--- begin Stored data ---

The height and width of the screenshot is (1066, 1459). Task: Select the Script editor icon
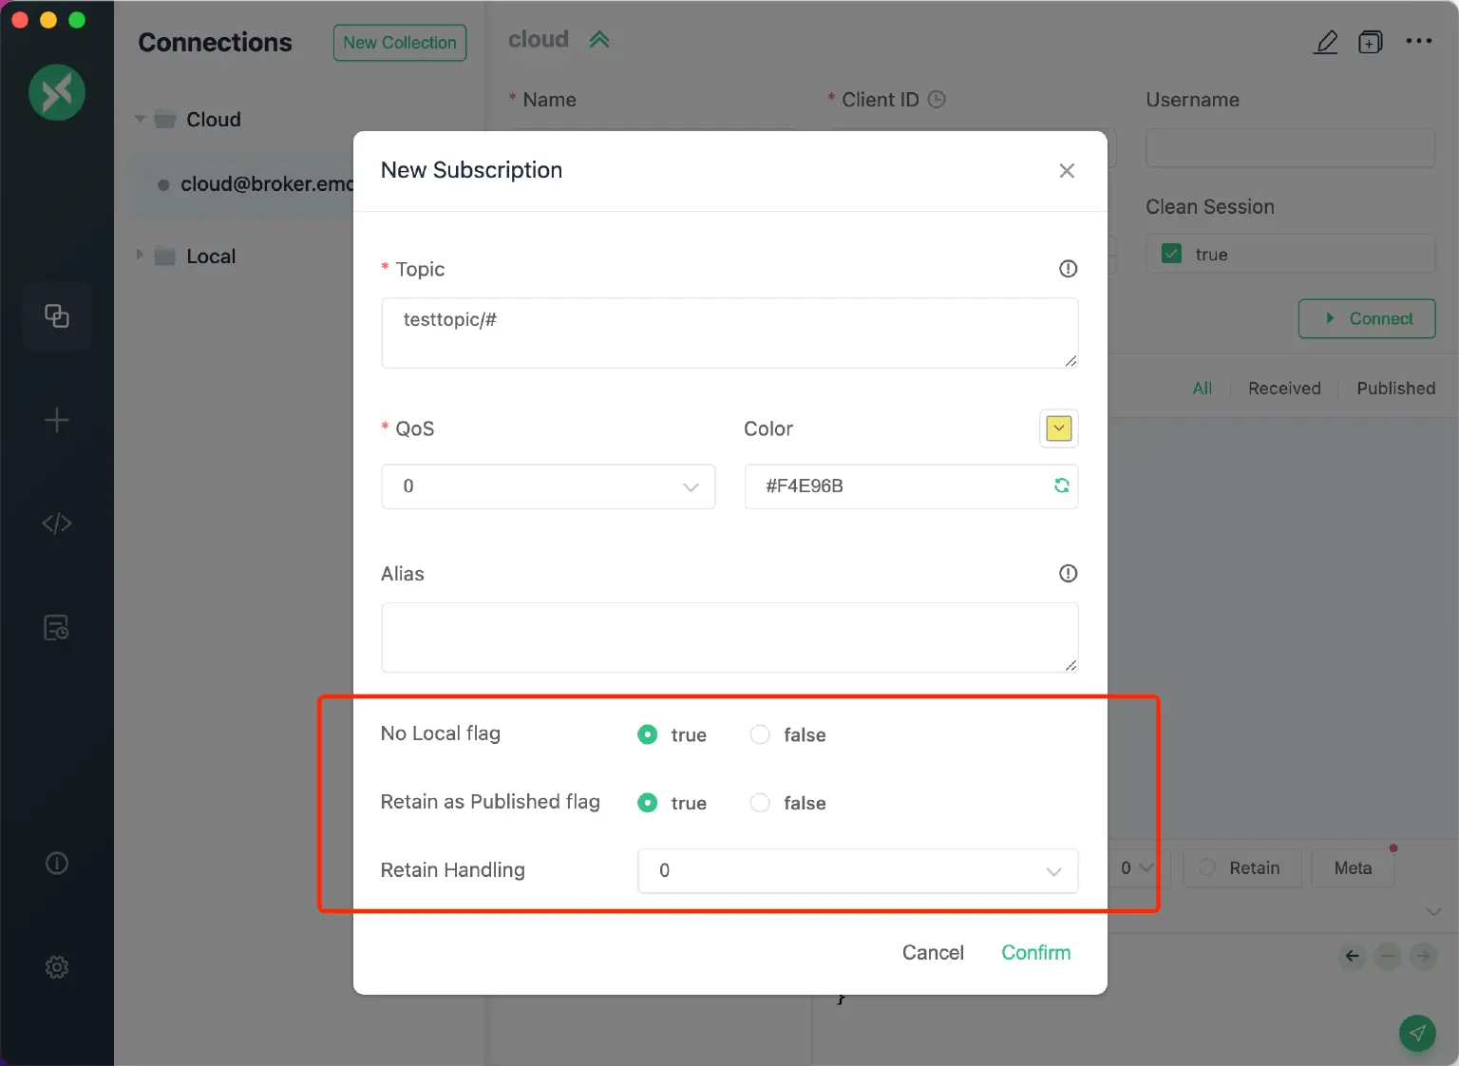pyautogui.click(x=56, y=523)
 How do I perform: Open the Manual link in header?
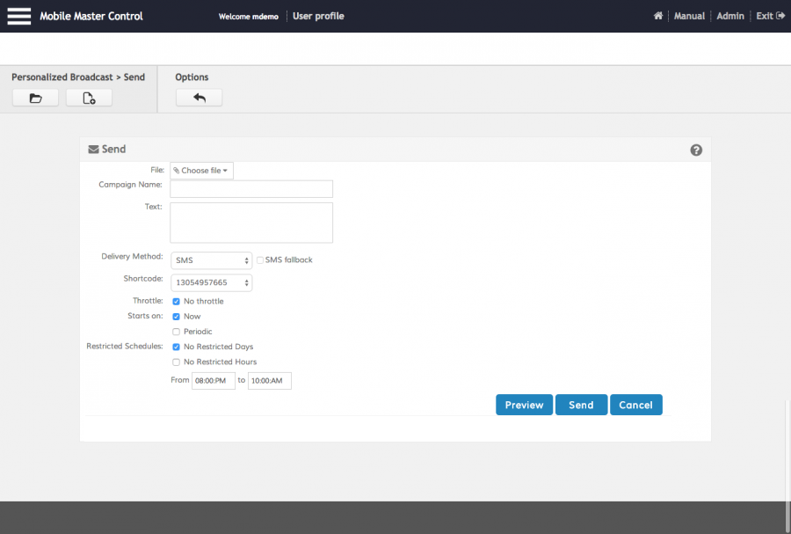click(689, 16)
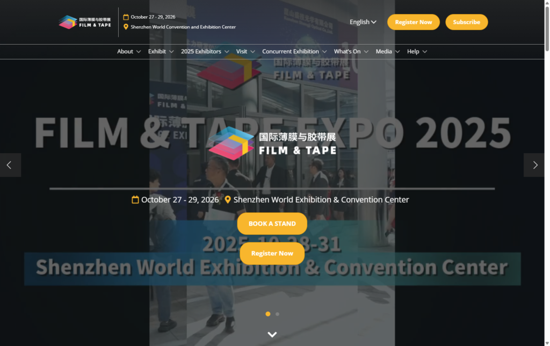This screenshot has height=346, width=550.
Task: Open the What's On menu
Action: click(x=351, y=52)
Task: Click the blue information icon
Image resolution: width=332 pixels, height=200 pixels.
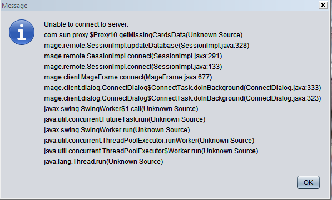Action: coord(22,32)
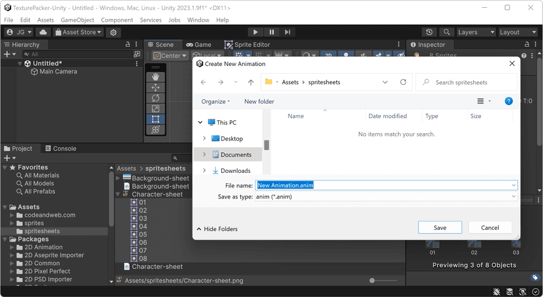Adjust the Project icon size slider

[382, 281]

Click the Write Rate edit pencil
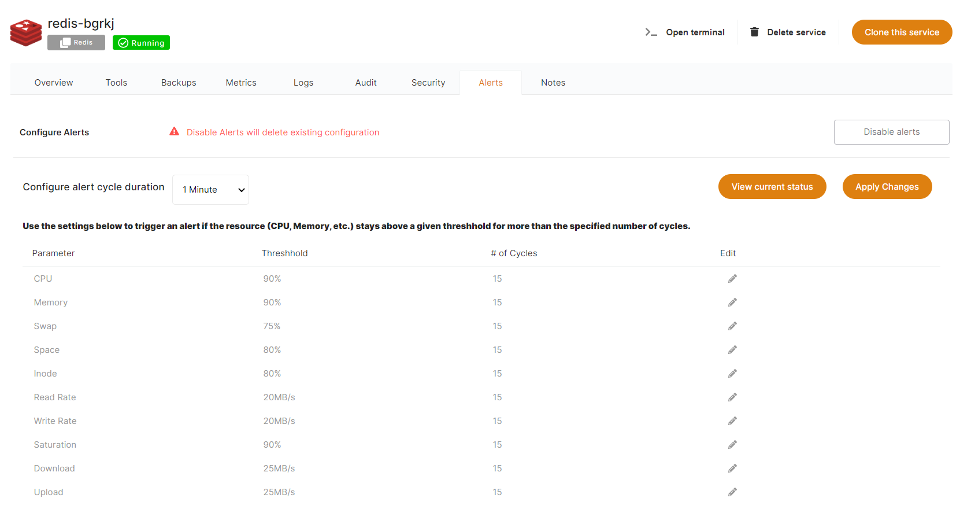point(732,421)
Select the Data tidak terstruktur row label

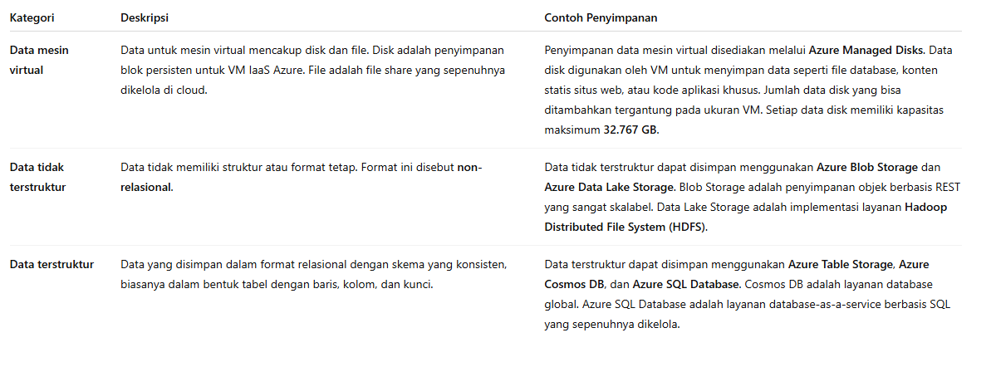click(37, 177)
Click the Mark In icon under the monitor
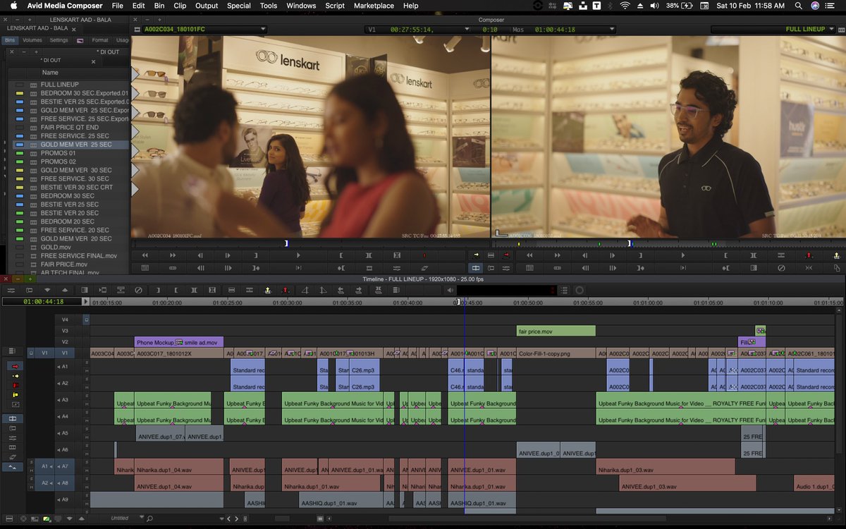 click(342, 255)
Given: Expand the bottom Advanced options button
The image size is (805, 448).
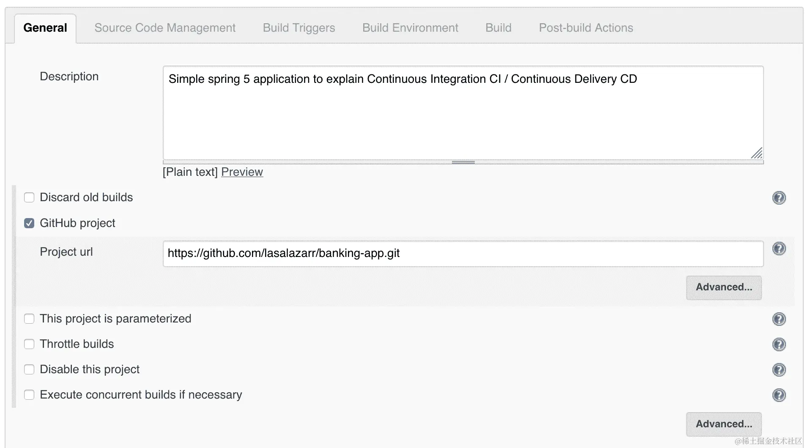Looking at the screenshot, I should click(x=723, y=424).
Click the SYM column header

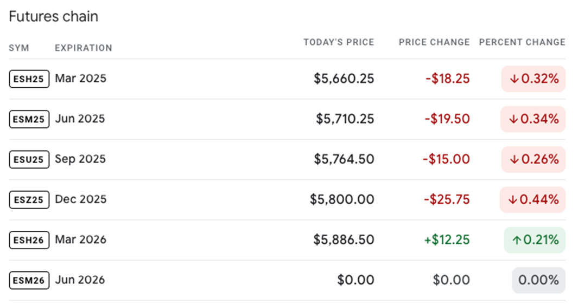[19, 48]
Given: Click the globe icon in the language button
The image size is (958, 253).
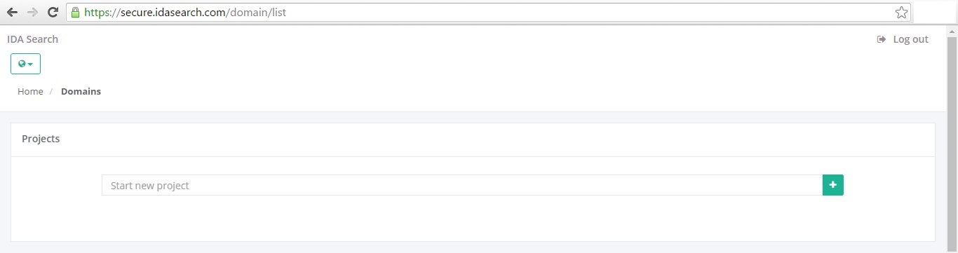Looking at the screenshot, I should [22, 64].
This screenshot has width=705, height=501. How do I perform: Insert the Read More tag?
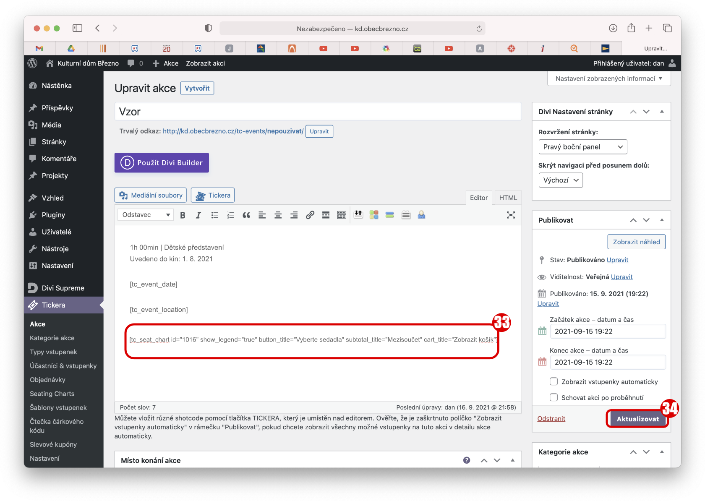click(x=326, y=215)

--- end Stored data ---

> [What the task requires]: Extract every line of text from the entries above and reproduce each one word for word. Leave the pictures out of your answer.

> [Written response]:
The height and width of the screenshot is (1066, 1459). Task: Select the Script editor icon
pyautogui.click(x=56, y=523)
 How do I perform: Open the Manual link in header?
click(689, 16)
This screenshot has height=346, width=550.
Task: Open the What's On menu
Action: click(x=351, y=52)
Task: Click the blue information icon
Image resolution: width=332 pixels, height=200 pixels.
Action: coord(22,32)
Adjust the Project icon size slider

[382, 281]

Click the Write Rate edit pencil
point(732,421)
Select the Data tidak terstruktur row label

click(37, 177)
Click the Mark In icon under the monitor
 click(342, 255)
Given: Expand the bottom Advanced options button
The image size is (805, 448).
Looking at the screenshot, I should click(x=723, y=424).
Click the SYM column header

[19, 48]
Given: Click the globe icon in the language button
The image size is (958, 253).
Looking at the screenshot, I should [22, 64].
This screenshot has width=705, height=501. How do I perform: Insert the Read More tag?
click(x=326, y=215)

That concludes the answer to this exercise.